Miss. Hillary Strain

So… What was my mark?

I recently read an article by the Edmonton Journal discussing a different type of grading method used by a high school teacher named Dave Martin. The article is entitled “No Percentage marks from a Red Deer math teacher” and is one that everyone should take the time to sit down and read. As, it’s quite interesting!

I started my journey of becoming a teacher 4 years ago and during the duration of my learning, each and every education class that I have taken has all directed back to the importance of assessment and constant feedback for our students. “It’s important to always be assessing your students and to make sure your marks are always up to date” they would say to us.  In the article, Dave Martin’s method of grading takes this to a whole new level. Martin has stopped giving his students marks on their assignments and exams, and instead uses comments encouraging students to fix their mistakes and retest their knowledge at a later time.  When I first read this, I was shocked and didn’t know what to think, as I grew up and am still used to knowing what my mark is and my success depends on the grade I get.  Now that I have taken some more advanced classes in my education career, I think that this is a great way to assess your students!  Lets face it,  students usually never pay attention to the feedback that you give to them on an assignment or test, they always just look for the grade written at the top of the page.  This is becoming a huge problem in my eyes because the students who are scoring lower aren’t really learning what they are suppose to be learning and they aren’t really getting anything from it.  They just look at the grade and feel bad about themselves and shove it in the back of their binder. Martin mentions, even the students receiving final grades of 70% technically haven’t mastered anything because they didn’t understand 30 percent of the material.

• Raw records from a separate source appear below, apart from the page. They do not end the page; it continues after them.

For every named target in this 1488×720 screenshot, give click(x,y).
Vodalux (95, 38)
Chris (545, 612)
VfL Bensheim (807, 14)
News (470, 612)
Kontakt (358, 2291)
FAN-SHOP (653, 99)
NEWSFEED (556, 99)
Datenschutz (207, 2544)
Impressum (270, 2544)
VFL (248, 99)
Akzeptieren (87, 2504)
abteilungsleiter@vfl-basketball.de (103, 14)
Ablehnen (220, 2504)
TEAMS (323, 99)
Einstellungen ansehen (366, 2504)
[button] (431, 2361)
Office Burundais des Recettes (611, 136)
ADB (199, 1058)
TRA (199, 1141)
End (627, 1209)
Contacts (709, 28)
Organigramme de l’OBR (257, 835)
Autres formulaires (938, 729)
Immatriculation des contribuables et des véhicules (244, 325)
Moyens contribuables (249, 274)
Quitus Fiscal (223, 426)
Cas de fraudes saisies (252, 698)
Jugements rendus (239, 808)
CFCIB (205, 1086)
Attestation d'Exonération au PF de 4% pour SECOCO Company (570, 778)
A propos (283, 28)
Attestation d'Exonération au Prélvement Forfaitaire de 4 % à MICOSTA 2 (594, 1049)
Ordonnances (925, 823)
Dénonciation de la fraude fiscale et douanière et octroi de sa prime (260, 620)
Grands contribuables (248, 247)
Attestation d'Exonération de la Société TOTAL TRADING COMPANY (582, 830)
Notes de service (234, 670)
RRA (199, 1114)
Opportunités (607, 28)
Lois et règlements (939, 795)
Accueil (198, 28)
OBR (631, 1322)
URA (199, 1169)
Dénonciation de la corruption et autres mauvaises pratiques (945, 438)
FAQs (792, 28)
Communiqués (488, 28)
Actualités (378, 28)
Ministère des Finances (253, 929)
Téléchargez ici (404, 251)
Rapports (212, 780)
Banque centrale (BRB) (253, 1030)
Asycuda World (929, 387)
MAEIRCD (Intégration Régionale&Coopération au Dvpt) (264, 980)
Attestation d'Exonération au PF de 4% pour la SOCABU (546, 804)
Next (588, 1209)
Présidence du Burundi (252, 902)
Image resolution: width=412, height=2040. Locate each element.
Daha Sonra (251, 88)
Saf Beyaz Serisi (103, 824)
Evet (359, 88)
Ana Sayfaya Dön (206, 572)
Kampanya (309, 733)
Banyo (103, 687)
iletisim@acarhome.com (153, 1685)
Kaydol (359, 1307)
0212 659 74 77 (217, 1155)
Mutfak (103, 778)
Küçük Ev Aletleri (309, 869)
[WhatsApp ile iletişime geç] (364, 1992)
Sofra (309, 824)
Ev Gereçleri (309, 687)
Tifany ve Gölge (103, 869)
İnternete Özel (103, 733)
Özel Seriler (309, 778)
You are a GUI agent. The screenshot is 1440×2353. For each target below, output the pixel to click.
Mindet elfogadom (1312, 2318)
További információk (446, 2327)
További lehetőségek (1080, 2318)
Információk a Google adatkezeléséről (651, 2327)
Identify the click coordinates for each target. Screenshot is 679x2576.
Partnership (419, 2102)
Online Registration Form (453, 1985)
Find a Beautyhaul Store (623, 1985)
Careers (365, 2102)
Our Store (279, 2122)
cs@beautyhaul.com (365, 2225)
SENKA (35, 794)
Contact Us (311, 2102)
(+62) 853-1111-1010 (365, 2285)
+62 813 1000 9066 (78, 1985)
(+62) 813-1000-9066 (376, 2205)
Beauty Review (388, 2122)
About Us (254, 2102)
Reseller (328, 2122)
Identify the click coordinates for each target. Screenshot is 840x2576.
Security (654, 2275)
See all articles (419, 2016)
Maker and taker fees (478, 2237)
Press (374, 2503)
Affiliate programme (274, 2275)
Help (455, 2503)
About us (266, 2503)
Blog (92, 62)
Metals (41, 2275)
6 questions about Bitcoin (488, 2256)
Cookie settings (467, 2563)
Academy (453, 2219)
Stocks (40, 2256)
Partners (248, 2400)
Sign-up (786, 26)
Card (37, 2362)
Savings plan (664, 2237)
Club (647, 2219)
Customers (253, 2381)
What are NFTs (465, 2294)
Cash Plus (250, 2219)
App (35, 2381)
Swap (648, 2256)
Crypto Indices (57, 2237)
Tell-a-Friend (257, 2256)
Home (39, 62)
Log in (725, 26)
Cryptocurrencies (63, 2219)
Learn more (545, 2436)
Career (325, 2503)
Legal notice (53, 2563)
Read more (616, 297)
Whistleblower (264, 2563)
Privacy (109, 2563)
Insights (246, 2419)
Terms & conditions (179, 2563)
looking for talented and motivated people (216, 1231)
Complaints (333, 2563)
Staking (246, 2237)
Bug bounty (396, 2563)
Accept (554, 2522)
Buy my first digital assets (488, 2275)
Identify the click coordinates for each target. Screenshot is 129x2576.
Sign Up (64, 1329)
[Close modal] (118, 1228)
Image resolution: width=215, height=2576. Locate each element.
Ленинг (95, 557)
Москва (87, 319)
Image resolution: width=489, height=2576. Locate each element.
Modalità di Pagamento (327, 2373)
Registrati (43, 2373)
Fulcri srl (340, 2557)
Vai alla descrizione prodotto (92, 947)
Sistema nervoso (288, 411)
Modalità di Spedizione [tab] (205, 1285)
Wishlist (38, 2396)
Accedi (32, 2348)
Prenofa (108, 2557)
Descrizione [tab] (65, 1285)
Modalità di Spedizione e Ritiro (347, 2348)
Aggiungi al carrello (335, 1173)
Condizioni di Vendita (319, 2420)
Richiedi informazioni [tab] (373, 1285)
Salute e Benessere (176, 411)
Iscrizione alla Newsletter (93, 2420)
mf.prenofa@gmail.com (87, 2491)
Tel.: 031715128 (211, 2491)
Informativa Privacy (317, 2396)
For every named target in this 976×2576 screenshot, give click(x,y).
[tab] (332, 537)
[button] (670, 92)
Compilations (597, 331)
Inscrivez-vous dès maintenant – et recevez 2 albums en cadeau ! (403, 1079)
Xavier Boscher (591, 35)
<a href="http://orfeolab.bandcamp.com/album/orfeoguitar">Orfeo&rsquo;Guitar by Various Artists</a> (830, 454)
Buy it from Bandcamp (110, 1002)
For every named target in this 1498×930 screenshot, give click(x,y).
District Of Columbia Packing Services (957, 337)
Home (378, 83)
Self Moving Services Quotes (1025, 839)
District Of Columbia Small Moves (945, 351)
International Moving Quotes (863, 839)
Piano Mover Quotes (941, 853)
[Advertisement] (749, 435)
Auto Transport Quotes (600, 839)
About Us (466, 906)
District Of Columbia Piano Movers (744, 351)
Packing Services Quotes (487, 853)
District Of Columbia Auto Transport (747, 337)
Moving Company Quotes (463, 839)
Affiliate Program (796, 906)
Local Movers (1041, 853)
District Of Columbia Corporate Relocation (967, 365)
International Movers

Dave Martin’s method of giving his students a grade only at the end of the school year carries many positives. Firstly, in order for students to gain an idea of how they’ve done on an assignment/exam, the comments are the only way to determine which areas they were successful and which areas need improvement.  This way, the students will be able to go in for extra help or concentrate on the area that they need help in to improve and be more successful next time. Secondly, by eliminating grades, you eliminate stress which can be very helpful in helping students succeed. The less amount of time students spend worrying about trying to get good grades, the more time they can spend making sure they actually understand the outcomes presented in the curriculum.

What do you all think?  Are you stuck on the number of the grade or are you wanting to get more feedback on how you can improve? What really is more important here?